Declawing, also known as onychectomy, is the amputation of the third digit of the paws. Some people who request to have this procedure, don’t understand that they are asking for multiple amputations. Is it the same as having your fingertips cut off? Well . . . . . yes and no. Anatomically it is the same as if a human had their fingertips cut off, but functionally it is not. For example, if you observe a declawed cat you cannot tell that it has been declawed by the way it walks or uses it paws. It is not until you attempt to retract its claws that you will get confirmation. This is in contrast to a human or even a dog who if they had the same procedure it could be recognized by the way they used their limbs. Humans would have some difficulty gripping things if they were missing finger tips. A dog would have a noticeably abnormal gait. Therefore, the main function of the third digit in cats differs when compared to other species.

A scalpel, guillotine clippers, or a laser may be used to amputate the digit. Each method may have its own advantages and disadvantages. The scalpel method ensures removal of the whole claw, but it can take longer to perform and there is a greater risk to cut the pads during the procedure. Using guillotine clippers are typically the quickest way to perform the surgery, but this method often leaves part of the digit. If too much of the digit is left over then it is possible for the nail to grow back.
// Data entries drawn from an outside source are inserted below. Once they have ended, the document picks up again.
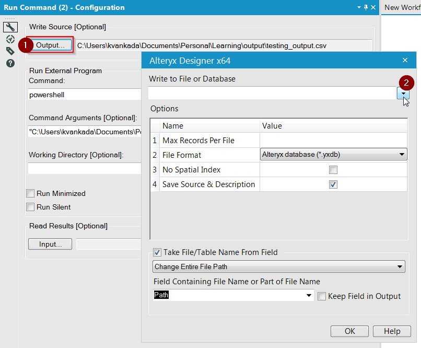Viewport: 421px width, 348px height.
Task: Click the Input button under Read Results
Action: coord(50,243)
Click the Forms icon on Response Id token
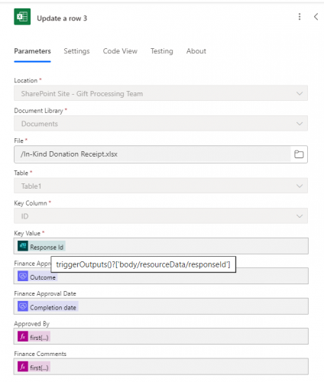 (23, 246)
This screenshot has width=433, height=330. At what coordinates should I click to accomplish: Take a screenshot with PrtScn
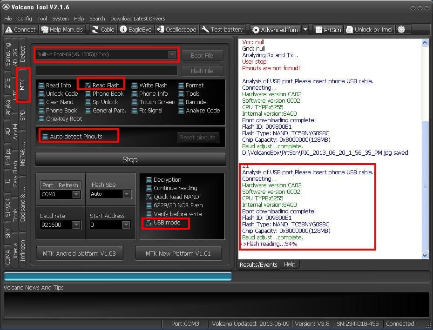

The advantage of the laser is that it can result in less bleeding during the procedure, but it can take some time to master this technique.

To prepare for the procedure, the cat’s paw is usually soaked in an antiseptic solution or the paws are clipped and scrubbed. A nerve block is typically performed to help minimize the pain of the procedure. A tourniquet is temporarily placed on each forelimb to minimize bleeding during surgery. The tendons and the ligaments associated with the digit are severed to remove it. The skin is apposed either through sutures or with skin glue. A compression bandage is placed on the feet to help minimize post-operative bleeding then removed in 12-24 hours.

The most obvious side effect is pain. This can be minimized if cutting the pad is avoided during the surgery. Nerve blocks can be helpful but can wear off after several hours. Other complications include infection of the site, regrowth of the claw, and lameness which can last for up to 2 months. Some people believe that declawing a cat can be emotionally traumatic resulting in more withdrawn or aggressive behavior. I personally have not seen any personality changes in cats after this procedure.

One easy alternative is that if you have expensive furniture or are afraid of being scratched, maybe a cat is not the best pet for you. Also you can train your cat not to scratch furniture through negative reinforcement. I have trained two of my cats through having them sprayed with a water bottle when they attempted to touch my furniture. After that I never had a problem with them scratching my furniture. It is also important to have plenty of toys and a scratching post to take your cat’s mind off your property. Soft paws may also be something to consider. They are vinyl nail covers that can be glued on your cat’s nails. They typically have to be changed every 4-6 weeks.

In conclusion being well informed is the most important factor when deciding whether to declaw your cat or not. Please consider the alternatives first before making a final decision. It is a good idea to have a discussion with your veterinarian first to get their input. Don’t just drop your cat off at a clinic on the day of surgery without even talking to the veterinarian.